You could see yesterday’s horrific fire at the AMRI hospital in Kolkata as just a fire accident, and you would of course be right – in a literal sense.
But everything about the accident is a metaphor for how India works – or doesn’t work. From the abject disregard for human life to broken fire safety laws to the dereliction of duty of hospital staff, they all point to an India where, literally, anything goes.
In a larger sense too, the accident and our response to them show up a country that is eternally in fire-fighting mode, leaping from crisis to crisis like a cat on a hot tin roof, and responding with short-term “whatever works” expedient quick-fixes rather than solving root-cause problems.
After yesterday’s tragedy, our minds have been refreshed with invocations of the Uphaar cinema horror, the Kumbakonam fire mishap (in which nearly 100 school kids perished) and countless other incendiary accidents. What’s to say, years from now, when (god forbid) another fire accident claims man lives, we won’t resort to merely listing AMRI hospital too to that Hall of Horrors, without making any meaningful efforts to prevent such accidents.

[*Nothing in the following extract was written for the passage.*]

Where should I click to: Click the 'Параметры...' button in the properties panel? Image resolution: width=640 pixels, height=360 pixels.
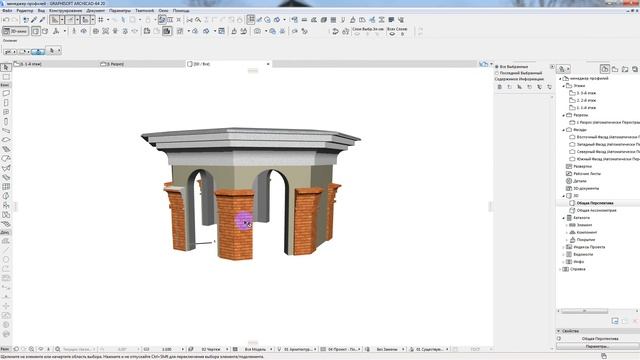[597, 346]
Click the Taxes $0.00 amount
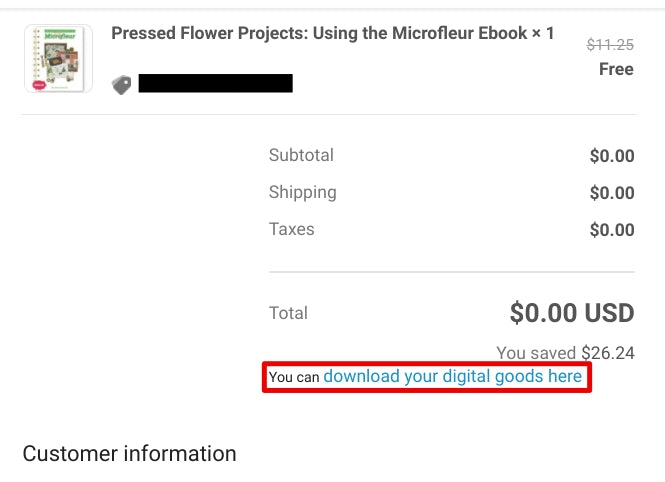The width and height of the screenshot is (665, 482). pos(612,230)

To my untrained mind, the photograph at left illustrates everything that is shameful about our crisis response in situations like these. It shows an elderly patient being ‘rescued’ by fire service personnel, but without appropriate equipment such as stretchers (and perhaps working within the limitations of cramped spaces), they have been forced to string the patient with a rudimentary rope – and lower her like a sack of potatoes. But I guess she must count herself lucky, because she is one of the ‘survivors’.

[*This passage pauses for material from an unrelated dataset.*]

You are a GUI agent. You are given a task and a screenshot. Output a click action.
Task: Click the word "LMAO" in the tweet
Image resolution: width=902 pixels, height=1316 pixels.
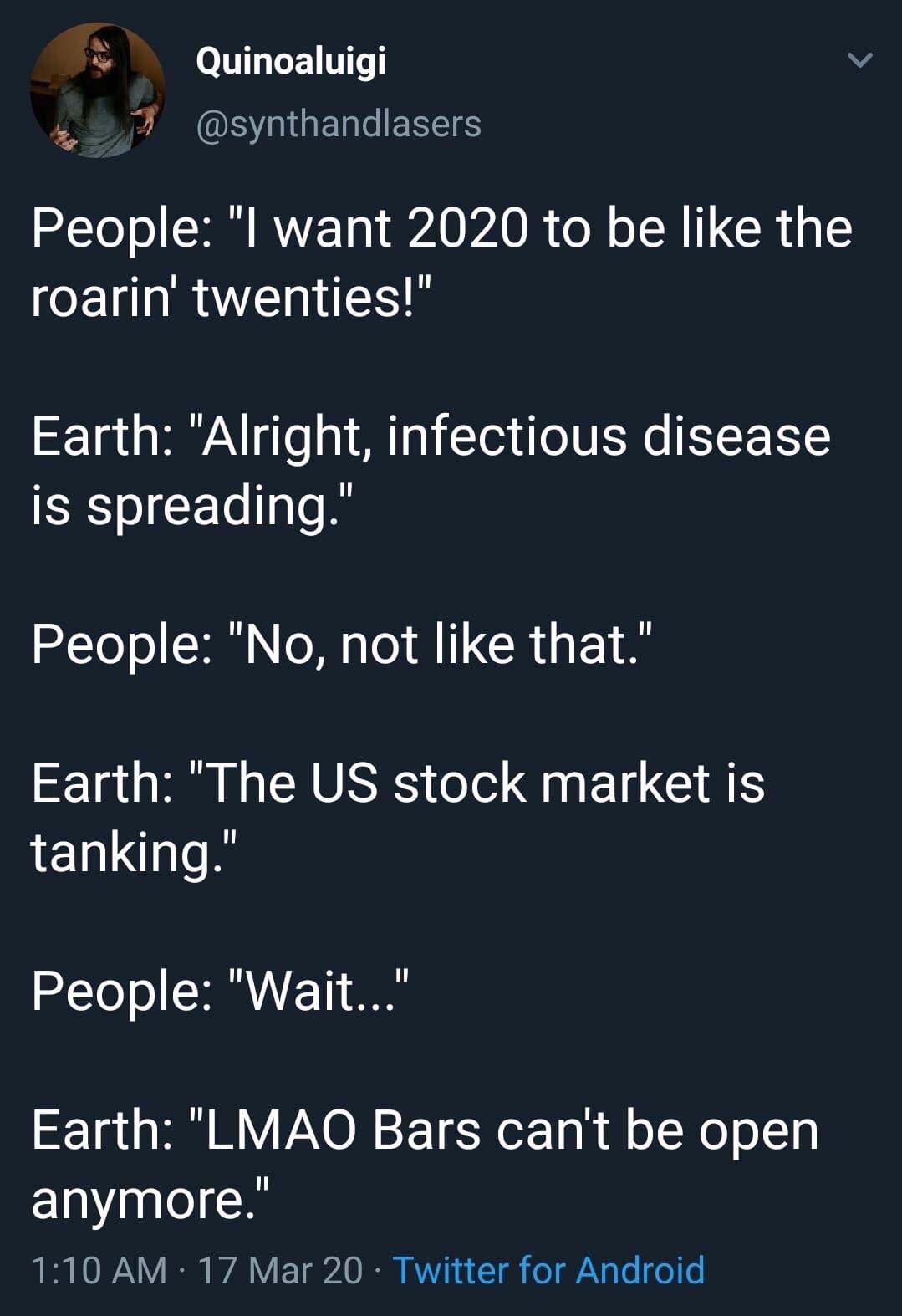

The only time we think of fire safety and rescue equipment is after a major fire happens. Within hours of yesterday’s tragedy, for instance, authorities in Kolkata were able to reel off everything that was wrong with the AMRI hospital’s emergency preparedness. There was no free access for firetenders to reach the buildings, the glass windows were sealed, there was no evacuation plan in the event of a crisis, and the fire alarms and smoke detectors didn’t work….
But if all this was known, why wasn’t anything done pre-emptively? Because, of course, we were dealing with other ‘fires’ and crises, each more compelling and demanding more urgent attention that the violation of fire safety laws in a reputed hospital seemed almost trivial.

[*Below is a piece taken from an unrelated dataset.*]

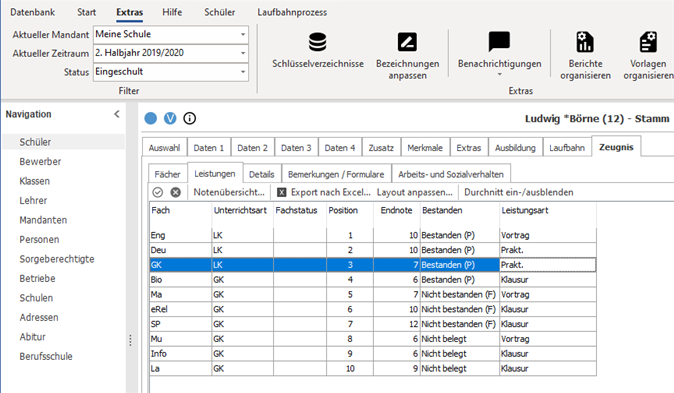
Task: Click the Bezeichnungen anpassen pencil icon
Action: [407, 42]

In that larger sense, we are constantly fighting yesterday’s ‘fires’. And in the larger scheme of things, compared with a Maoist uprising, routine crib deaths in children’s hospitals, and, yes, grappling with the politics of FDI in retail, the absence of functional fire hydrants in an upmarket hospital doesn’t rank very high in our list of priorities.
Until a fire breaks out.
Horrific events such as this trigger an innate self-flagellation response in us: we go into paroxysms of ritual self-abuse that takes us further into a downward spiral of defeatism. There is really no need to add to it; yet, milestone events such as these also give us reason to reflect on our larger failings, and help us find common cause in the hope that we can go beyond short-term quick-fixes.
That way, we don’t always have to be in fire-fighting mode.